*** RECORDS SUPPLIED ***

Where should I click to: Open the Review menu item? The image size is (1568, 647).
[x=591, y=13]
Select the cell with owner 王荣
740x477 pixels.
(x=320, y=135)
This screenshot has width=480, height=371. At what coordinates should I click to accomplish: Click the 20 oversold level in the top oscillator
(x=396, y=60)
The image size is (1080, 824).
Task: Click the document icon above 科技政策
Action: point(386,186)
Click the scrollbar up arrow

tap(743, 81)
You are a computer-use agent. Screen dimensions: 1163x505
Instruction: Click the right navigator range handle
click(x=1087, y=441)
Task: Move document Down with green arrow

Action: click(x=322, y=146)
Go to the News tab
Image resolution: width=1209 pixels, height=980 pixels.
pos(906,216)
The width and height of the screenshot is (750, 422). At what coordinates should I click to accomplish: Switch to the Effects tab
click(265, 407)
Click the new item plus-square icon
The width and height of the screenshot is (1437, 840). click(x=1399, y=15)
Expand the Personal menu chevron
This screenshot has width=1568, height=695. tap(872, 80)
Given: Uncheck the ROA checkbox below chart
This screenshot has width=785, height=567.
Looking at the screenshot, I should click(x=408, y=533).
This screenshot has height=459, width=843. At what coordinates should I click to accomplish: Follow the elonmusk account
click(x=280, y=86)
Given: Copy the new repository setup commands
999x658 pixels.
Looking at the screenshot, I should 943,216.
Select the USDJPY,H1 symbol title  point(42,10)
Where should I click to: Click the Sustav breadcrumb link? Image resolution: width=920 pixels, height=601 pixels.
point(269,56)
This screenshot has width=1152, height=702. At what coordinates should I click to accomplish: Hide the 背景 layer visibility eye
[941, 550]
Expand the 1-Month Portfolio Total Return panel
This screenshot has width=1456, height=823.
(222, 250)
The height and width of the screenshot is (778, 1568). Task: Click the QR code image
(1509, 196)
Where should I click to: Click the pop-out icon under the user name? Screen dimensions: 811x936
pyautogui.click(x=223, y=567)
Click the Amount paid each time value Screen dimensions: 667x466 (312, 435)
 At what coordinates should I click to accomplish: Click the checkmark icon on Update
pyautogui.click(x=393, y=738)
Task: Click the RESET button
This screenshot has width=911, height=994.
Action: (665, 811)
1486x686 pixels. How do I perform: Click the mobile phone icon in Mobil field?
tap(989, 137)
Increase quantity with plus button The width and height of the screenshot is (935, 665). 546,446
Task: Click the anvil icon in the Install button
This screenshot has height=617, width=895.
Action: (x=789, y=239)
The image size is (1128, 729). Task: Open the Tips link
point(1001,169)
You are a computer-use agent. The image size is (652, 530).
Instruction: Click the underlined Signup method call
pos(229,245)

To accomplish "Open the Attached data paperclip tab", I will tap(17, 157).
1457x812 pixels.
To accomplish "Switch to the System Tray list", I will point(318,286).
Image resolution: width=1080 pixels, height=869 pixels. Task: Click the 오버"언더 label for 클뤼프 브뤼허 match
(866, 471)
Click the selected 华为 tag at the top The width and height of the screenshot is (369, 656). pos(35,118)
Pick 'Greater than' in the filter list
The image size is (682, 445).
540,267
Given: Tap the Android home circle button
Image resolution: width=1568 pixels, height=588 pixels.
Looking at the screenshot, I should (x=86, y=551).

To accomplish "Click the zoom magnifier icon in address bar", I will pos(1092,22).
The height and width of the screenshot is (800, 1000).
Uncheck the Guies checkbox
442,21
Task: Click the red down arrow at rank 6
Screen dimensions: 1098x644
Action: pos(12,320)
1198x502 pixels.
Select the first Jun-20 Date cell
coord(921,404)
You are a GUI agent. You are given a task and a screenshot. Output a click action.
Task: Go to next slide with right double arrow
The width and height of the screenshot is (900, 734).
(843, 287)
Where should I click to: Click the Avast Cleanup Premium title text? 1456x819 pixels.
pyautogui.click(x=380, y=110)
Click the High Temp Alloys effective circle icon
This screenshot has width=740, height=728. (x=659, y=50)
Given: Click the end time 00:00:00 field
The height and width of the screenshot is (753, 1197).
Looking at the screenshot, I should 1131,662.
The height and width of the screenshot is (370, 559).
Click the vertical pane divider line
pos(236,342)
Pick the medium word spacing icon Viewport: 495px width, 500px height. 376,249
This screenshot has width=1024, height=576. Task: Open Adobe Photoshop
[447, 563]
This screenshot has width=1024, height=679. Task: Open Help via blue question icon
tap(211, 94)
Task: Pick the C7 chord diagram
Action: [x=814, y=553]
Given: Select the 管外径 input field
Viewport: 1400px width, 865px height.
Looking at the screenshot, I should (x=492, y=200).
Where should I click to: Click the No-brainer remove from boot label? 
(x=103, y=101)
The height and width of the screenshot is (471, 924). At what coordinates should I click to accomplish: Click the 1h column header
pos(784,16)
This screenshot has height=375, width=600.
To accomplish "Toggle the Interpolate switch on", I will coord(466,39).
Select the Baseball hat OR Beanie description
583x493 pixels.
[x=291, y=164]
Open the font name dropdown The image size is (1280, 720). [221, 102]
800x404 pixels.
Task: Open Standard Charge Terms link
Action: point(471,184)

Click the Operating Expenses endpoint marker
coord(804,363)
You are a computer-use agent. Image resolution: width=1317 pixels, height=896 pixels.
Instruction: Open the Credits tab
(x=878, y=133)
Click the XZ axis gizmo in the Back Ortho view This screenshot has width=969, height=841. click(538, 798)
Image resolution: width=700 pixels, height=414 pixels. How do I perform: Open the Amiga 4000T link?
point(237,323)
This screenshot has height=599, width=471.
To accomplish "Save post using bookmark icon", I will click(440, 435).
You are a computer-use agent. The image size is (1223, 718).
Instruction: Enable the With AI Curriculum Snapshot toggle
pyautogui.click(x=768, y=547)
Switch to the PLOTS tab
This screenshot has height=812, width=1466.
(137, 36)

*** End of RECORDS SUPPLIED ***

• WORK ORDER: Return exactly the opening lines of the listing above, ending with the line that has "Given: Copy the new repository setup commands".

• EXERCISE RESPONSE:
Where should I click to: Open the Review menu item? The image size is (1568, 647).
[x=591, y=13]
Select the cell with owner 王荣
740x477 pixels.
(x=320, y=135)
This screenshot has width=480, height=371. At what coordinates should I click to accomplish: Click the 20 oversold level in the top oscillator
(x=396, y=60)
The image size is (1080, 824).
Task: Click the document icon above 科技政策
Action: point(386,186)
Click the scrollbar up arrow

tap(743, 81)
You are a computer-use agent. Screen dimensions: 1163x505
Instruction: Click the right navigator range handle
click(x=1087, y=441)
Task: Move document Down with green arrow

Action: click(x=322, y=146)
Go to the News tab
Image resolution: width=1209 pixels, height=980 pixels.
pos(906,216)
The width and height of the screenshot is (750, 422). At what coordinates should I click to accomplish: Switch to the Effects tab
click(265, 407)
Click the new item plus-square icon
The width and height of the screenshot is (1437, 840). click(x=1399, y=15)
Expand the Personal menu chevron
This screenshot has width=1568, height=695. tap(872, 80)
Given: Uncheck the ROA checkbox below chart
This screenshot has width=785, height=567.
Looking at the screenshot, I should click(x=408, y=533).
This screenshot has height=459, width=843. At what coordinates should I click to accomplish: Follow the elonmusk account
click(x=280, y=86)
Given: Copy the new repository setup commands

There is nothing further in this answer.